Брови на ее светлом лбу нахмурились. Не вполне сознавая, делает, она стала говорить о поездке Мориса д'Альбона в Бордо, о том, сколь странных людей он посещает в гостиничных номерах и меблированных комнатах.
Жиске слушал, и его лицо мало-помалу прояснилось.
— Да-да-да, милочка, мне кажется, вы на верном пути…
— Это заговор в интересах герцогини Беррийской, не так ли?
— Возможно, возможно… Не знаю… Пришлите ко мне этого вашего Мартена, я его допрошу… Потом, конечно, надо будет установить наблюдение. Это, черт возьми, очень хорошо с вашей стороны!
— Что?
— То, что вы сказали это мне, а не берегли такой выигрышный материал для Делессера… Прошу прощения за грубость, Адель. Вы понимаете, в каком напряженном состоянии я нахожусь: Делессер везде под меня роет…
Адель молчала, едва заметно кусая губы. Приходилось задуматься о том, что она натворила. Нет, сожаления не было. Просто… просто информация, которую она передала сейчас Жиске, могла бы затронуть не только Мориса, но и Эдуарда. Может, она подсознательно хотела этого? В ней жила какая-то нелепая потребность причинять боль, бить как можно неожиданнее и сильнее. Любовь к графу де Монтрею порой совершенно затухала, ибо слишком сильна была обида и ненависть: хотелось сделать что угодно, поступить как угодно жестоко и бессмысленно, но обратить на себя внимание…
А вообще-то внутри Адель царило смятение, такое, что голова шла кругом и хотелось укусить себя за пальцы, лишь бы все прояснилось. Она была как в тумане, действовала Наощупь… и к этому общему сумбуру примешивалась такая тоска, что чувствовала себя Адель невыносимо тягостно и скверно.

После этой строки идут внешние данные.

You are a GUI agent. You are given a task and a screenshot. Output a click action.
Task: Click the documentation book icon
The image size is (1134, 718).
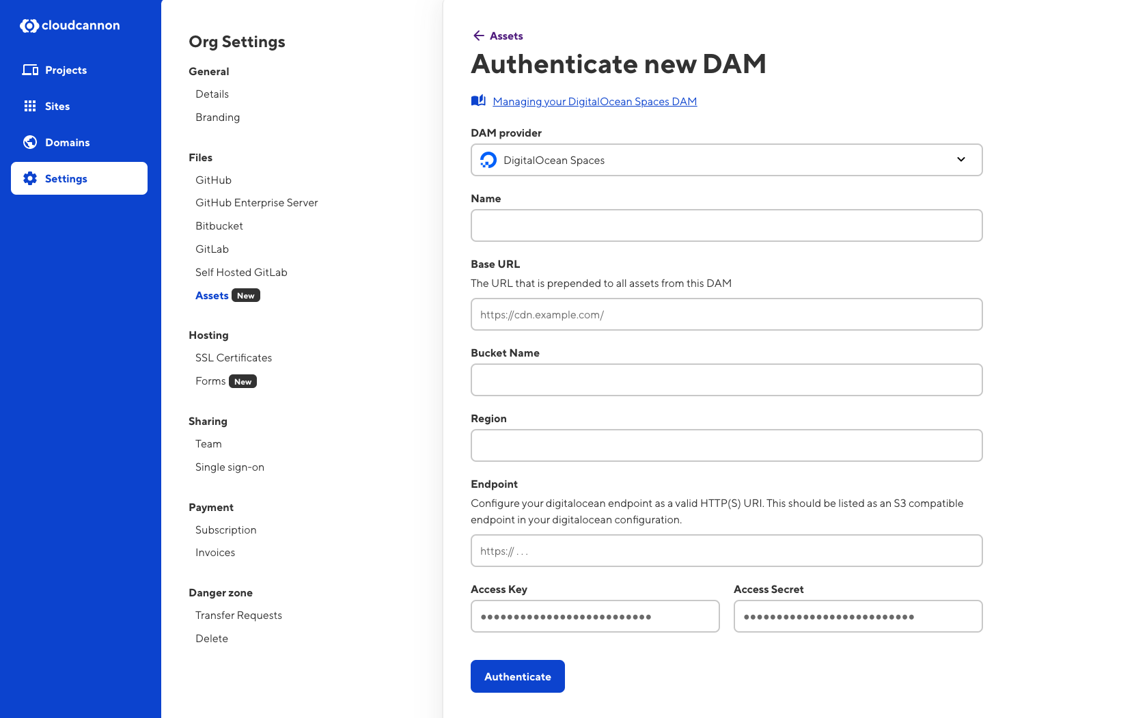click(478, 101)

— Вы представляете, что за обвинения они выдвигают против меня? — продолжал префект, увлеченный своей темой. — Будто слишком много появилось левых, и повсюду они строят заговоры и адские машины! Да разве Жиске в этом виноват? Разве Жиске, посадив преступников на скамью подсудимых, отпускает их на свободу и милует? Нет, это делает король. Ему, видите ли, хочется прослыть милосердным и гуманным, а еще это делает Палата пэров, но уж никак не я…
Адель взглянула на него, задумалась, и в памяти неожиданно всплыл тот октябрьский вечер, когда она, совсем еще девчонка тогда, испуганная и подавленная, сидела в полицейском участке, ожидая, когда ее заберут в тюрьму, ибо денег уплатить штраф у нее не было, и увидела вдруг невысокого властного человека в черном сюртуке. Она помнила, как он взглянул на нее и сказал: «Да нет, напротив… мадемуазель вовсе не знает себе цены». Потом дал ей двадцать франков, и она бежала, как сумасшедшая, к ближайшей кондитерской, чтобы за его деньги купить кренделек с орехами…
Прощаясь с ним в тот самый первый раз, она пообещала Жиске: «Я докажу, что знаю, что такое благодарность». Как же она собирается доказать это сейчас? Как объяснит Дезире, если та спросит, почему крестный отец их ненавидит? Ей было несколько тяжело вспоминать все это, ибо такие мысли вызывали сентиментальные чувства, стыд и сожаление, а это было вовсе не нужно. Это было в ее положении роскошью. И, черт побери, как бы Жиске ни был хорош, не стоит его идеализировать. От нее он тоже многое взял. Прерывая его, Адель неожиданно сказала чуть хрипловатым голосом:
— Анри, раз вы уже здесь, едемте ко мне.
Он, будто застигнутый врасплох, ответил не сразу.
— Адель, я так занят… и столько разных забот с этой проклятой префектурой, что я не уверен…
Она поняла его.
— Успокойтесь. Я сделаю так, что вы оживете и сможете, обещаю. А если нет, тоже не беспокойтесь: мы просто побудем вместе. Поедемте, господин префект… Вы же знаете, как бывает хорошо, когда я сама хочу сделать приятное.
2
Карета князя Тюфякина остановилась у одного из домов на улице Озурс, где помещался банк. Был слегка морозный, светлый день середины января.